I’m American. When I read the first post complaining about the high volume of Taiwan people I thought it was just another culture shocked criticism about something that happens everywhere but is only irritating when Taiwanese people do it. Because I don’t find Taiwanese loud at all. I find them refreshingly soft-spoken. Maybe because, being from the U.S., loud-mouths pontificating on their opinions or giving away personal details in public spaces is not especially uncommon.

I just want to add that many Americans DO NOT appreciate such loud-mouth behavior in public. However, it does happen to be a common annoyance in the U.S. You sophisticated Europeans must enjoy a different public experience indeed to think that overhearing some loud-mouth in a restaraunt or on the street is so unusual.

I don’t think it depends so much on which country you come from - it depends on how noisy your environment is. My mother thought my grandparents talked too loudly, but she realized it was because they came from a big city. In the quiet backwater I call home, they are too loud. (All of us are Canadians.) It takes a while to adjust.

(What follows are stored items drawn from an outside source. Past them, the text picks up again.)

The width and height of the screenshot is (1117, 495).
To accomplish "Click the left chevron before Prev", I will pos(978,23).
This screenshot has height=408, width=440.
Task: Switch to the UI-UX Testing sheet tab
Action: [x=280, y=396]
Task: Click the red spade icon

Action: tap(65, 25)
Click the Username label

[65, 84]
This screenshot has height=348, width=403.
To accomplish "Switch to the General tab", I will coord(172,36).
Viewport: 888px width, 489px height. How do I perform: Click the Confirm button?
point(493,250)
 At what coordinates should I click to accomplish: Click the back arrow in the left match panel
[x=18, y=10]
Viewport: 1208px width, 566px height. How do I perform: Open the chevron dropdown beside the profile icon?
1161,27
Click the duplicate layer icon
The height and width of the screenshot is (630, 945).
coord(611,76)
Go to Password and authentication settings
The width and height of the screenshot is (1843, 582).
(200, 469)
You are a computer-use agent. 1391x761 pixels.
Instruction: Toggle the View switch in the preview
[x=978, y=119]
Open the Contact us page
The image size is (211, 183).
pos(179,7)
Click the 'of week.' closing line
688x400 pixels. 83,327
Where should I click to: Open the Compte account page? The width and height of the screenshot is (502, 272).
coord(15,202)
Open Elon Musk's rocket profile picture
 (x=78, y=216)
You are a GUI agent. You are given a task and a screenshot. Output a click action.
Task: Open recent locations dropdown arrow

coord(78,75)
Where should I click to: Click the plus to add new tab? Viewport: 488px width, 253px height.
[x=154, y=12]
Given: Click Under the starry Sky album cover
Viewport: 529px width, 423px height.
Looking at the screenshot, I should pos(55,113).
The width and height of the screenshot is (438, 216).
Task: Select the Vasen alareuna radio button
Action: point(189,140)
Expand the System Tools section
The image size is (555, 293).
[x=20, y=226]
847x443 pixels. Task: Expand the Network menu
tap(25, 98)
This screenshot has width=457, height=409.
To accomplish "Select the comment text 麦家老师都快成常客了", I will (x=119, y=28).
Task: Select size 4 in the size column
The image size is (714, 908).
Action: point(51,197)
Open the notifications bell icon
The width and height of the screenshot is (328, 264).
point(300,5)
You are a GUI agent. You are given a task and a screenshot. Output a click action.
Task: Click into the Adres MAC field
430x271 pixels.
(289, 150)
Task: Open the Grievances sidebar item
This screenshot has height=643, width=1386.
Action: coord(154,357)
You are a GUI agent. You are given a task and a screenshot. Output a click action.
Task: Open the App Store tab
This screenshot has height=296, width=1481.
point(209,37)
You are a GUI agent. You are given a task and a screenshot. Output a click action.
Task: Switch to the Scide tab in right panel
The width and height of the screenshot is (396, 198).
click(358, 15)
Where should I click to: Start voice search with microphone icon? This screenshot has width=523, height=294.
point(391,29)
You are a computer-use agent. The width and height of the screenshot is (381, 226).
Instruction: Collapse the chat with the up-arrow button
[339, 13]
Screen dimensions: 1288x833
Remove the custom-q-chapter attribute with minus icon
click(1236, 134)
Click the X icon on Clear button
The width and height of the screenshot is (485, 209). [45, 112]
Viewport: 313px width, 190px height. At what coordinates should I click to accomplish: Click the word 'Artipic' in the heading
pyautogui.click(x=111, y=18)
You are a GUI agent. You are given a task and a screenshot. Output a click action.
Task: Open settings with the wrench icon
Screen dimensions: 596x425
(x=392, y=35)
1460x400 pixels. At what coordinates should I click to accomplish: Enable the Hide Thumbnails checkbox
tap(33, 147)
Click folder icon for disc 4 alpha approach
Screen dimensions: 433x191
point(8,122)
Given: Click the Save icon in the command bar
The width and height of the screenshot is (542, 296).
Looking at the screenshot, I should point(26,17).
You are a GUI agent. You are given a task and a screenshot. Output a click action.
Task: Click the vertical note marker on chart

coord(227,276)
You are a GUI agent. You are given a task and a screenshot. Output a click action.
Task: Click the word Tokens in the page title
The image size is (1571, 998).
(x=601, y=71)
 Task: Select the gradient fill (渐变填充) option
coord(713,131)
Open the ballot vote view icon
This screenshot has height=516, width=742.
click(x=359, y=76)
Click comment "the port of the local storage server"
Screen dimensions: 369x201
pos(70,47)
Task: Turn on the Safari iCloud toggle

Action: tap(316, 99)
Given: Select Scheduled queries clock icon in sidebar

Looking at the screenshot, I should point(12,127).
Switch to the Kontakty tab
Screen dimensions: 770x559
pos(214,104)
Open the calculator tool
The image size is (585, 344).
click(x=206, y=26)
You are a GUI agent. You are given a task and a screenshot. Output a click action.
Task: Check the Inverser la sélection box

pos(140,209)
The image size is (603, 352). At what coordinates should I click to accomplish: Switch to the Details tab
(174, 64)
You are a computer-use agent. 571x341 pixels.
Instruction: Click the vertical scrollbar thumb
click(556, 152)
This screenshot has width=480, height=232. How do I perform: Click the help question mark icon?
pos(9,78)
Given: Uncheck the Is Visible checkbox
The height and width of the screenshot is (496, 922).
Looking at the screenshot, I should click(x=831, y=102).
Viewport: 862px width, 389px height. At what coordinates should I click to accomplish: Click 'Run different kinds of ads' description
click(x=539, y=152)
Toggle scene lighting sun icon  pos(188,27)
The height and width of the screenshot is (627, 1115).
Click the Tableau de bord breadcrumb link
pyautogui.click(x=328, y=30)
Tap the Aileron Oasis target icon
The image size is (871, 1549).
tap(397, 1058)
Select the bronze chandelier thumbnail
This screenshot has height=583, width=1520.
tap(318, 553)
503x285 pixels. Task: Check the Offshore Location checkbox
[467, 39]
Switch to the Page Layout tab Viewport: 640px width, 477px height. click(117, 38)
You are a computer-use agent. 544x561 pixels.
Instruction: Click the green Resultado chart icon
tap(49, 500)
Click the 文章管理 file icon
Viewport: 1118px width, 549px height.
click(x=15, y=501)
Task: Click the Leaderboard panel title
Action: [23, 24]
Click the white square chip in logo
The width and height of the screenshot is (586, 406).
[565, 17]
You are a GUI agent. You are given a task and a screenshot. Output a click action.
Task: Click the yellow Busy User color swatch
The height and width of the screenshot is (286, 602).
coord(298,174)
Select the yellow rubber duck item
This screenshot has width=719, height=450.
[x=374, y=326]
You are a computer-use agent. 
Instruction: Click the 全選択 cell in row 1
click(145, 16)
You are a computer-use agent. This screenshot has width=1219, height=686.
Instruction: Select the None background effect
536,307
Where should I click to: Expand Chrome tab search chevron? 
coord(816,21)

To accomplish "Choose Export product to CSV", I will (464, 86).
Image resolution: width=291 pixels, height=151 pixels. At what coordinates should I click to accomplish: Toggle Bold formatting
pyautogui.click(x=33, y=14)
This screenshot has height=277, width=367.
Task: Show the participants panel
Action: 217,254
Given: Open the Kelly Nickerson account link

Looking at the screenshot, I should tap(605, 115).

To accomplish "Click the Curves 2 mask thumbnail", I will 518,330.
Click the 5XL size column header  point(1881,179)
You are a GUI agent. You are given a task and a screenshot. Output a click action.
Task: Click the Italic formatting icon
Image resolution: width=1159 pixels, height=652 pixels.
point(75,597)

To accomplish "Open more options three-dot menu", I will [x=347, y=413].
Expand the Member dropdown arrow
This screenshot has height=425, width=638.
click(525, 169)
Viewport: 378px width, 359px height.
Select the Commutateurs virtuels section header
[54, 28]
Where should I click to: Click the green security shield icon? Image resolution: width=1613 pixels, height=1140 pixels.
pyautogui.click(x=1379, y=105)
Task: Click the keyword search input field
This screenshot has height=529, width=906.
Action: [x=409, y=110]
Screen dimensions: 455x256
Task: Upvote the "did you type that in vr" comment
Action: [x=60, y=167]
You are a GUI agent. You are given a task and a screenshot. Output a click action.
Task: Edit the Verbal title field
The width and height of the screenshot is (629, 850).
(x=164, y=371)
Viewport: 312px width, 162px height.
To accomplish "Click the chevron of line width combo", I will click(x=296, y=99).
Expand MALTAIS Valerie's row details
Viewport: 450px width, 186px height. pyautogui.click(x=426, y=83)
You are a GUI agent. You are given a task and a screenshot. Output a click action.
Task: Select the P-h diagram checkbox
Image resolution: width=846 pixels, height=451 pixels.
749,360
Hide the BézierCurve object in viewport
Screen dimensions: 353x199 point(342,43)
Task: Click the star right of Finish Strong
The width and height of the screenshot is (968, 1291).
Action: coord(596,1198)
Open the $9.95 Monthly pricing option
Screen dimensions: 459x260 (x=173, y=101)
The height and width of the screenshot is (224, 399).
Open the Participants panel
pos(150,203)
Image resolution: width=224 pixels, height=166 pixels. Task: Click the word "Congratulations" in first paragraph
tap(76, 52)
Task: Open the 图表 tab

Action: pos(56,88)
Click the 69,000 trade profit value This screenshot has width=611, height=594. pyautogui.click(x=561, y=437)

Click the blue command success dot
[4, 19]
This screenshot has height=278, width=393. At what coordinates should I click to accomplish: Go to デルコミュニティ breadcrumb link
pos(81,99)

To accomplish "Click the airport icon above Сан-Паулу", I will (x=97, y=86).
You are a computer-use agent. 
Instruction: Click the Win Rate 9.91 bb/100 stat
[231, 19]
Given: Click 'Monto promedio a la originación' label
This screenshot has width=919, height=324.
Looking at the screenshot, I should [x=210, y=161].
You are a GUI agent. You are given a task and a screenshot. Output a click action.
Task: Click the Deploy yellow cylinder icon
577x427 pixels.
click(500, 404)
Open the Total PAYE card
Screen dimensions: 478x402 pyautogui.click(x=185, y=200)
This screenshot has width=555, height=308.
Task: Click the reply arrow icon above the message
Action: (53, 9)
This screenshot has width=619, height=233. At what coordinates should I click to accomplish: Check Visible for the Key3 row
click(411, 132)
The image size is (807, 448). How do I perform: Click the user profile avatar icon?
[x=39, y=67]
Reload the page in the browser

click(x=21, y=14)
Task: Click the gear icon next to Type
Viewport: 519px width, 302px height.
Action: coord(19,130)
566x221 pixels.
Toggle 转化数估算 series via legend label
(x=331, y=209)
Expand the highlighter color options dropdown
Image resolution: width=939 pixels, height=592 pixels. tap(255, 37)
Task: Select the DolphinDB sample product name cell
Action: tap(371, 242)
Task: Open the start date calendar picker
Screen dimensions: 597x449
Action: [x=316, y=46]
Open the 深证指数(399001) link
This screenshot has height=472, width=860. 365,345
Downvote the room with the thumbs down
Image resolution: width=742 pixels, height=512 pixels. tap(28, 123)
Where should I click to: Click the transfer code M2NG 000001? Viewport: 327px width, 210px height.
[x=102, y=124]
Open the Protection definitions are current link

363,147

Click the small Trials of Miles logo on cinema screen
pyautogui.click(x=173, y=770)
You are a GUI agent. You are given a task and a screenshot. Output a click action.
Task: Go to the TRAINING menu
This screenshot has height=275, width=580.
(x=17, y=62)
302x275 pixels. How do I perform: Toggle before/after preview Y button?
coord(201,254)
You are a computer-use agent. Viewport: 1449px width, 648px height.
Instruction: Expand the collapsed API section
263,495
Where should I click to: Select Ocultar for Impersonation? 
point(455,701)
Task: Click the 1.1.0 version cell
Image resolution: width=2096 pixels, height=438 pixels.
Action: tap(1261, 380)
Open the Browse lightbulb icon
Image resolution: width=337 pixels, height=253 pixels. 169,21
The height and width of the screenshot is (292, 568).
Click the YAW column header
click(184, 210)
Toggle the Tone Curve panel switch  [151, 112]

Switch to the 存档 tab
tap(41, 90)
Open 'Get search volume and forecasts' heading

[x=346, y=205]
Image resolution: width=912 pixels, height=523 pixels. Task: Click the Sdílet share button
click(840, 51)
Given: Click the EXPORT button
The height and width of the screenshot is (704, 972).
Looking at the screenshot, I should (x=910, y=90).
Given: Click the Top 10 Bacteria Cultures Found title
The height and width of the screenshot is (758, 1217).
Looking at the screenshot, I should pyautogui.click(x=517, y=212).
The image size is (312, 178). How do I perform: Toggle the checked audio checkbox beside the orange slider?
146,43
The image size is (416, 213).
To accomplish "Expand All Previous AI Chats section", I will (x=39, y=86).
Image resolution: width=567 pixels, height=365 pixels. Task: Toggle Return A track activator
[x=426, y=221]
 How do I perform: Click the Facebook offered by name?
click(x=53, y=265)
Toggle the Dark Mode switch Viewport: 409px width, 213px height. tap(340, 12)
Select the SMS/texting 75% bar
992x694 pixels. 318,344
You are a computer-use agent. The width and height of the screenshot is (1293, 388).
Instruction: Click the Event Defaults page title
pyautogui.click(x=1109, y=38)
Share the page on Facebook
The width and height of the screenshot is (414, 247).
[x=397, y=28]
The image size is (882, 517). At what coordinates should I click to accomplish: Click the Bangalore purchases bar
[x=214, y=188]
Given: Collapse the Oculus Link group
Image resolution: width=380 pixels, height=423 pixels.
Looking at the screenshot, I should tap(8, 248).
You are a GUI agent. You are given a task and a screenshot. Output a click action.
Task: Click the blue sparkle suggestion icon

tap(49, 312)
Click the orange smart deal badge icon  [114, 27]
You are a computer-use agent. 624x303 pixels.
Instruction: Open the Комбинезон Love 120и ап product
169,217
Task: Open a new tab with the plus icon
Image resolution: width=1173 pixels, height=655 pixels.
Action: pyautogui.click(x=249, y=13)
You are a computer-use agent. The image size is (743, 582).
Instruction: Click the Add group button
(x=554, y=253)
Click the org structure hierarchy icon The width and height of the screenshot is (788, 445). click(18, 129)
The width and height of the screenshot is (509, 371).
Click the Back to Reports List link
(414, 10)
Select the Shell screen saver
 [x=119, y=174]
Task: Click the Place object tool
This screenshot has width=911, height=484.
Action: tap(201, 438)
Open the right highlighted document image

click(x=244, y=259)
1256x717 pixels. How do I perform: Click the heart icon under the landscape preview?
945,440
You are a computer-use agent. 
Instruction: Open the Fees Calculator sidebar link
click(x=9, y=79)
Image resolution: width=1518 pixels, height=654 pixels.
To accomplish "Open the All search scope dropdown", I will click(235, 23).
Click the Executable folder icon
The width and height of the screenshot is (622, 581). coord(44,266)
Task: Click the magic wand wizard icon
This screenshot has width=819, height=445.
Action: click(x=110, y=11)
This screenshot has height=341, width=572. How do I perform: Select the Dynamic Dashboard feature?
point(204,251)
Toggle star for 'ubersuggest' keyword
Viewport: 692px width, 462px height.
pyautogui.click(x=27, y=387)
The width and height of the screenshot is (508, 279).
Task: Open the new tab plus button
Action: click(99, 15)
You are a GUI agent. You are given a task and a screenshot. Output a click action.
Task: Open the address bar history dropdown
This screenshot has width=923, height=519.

Now when I go back home I speak much too loudly for a few days or weeks, until I readjust to the quieter level of background noise.
In general, though, big cities are noisier than small cities or the countryside, and developing nations are noisier than developed. My worry is that constant noise damages the hearing. My 8 years in Asia have definitely hurt my hearing, so I’ll probably end up permanently louder than my family back home.

I don’t mind the high volume of the speaking, that is nothing. Not compared to the extremely high volume of their music, which they blast 24/7 everywhere in Taiwan. Looping the same goddamn song over and over and over 50 times a day. You can’t even walk down the street in peace without thumping pop music pumping out of some store out onto the sidewalk where everyone in a two-kilometre radius can hear. It’s ridiculous. At least in the supermarkets and stores back home, they play inoffensive, soft Muzak. Here they blare annoyingly loud dance music, screeching everywhere you go. Why? Why? For the love of god, WHY?!

:help: :fume: :help: :fume: :help: :fume: :help: :fume: :bluemad: :s :bluemad: :s :bluemad: :help: :fume:

Move up to the sunny forest hill - it’s really quiet here.

Oh, I know! I went to my BF’s hometown, Lung Tan, recently. The “pond” is indeed pretty from afar. Close up, you can’t help noticing the dead fish and turtles floating in the water from the pollution. Then there is the pop music blasting over the loudspeakers which are set up all around the surrounding park. As if that wasn’t enough, someone found it necessary to drive a remote control speed boat across the lake, which made as much noise as a chain saw. :bluemad:

Have to agree with Mr Forehead about the general level of noise here. Much quiter most everywhere in the USA.

I just talked with my American girlfriend about the obnoxious wanker in the restaurant last week. The problem in part was that I could understand what he was saying so, instead of loud background noise, it was loud inane conversation invading my desire to enjoy a quiet chat with her. I’ve been here long enough that I can tune out most of the background noise, but it’s hard to tune out sounds that have meaning.

Having said that, he was speaking twice as loud as the guy he was with. One I could hear if I made the effort, the other I couldn’t tune out no matter how hard I tried. He was American, he was definitely speaking far louder than was necessary, and I don’t care if it upsets some people that I notice this. It upsets me that I have to notice it too.

I have American friends, including the lady sitting next to me. I lived happily in the USA for several years. And the only real criticism I have is that some of you are so wrapped up in yourselves that you can’t appreciate that the rest of us don’t want to listen to you, and take any criticism of your personal behaviour as a sweeping hatred for your country that puts the complainer in the same category as Bin Laden.

I don’t hate Americans. I am frequently embarassed by the behaviour of some of my countrymen. But if you ask me whether I think that Taiwanese are loud I’m going to reply “not as loud as some Americans”.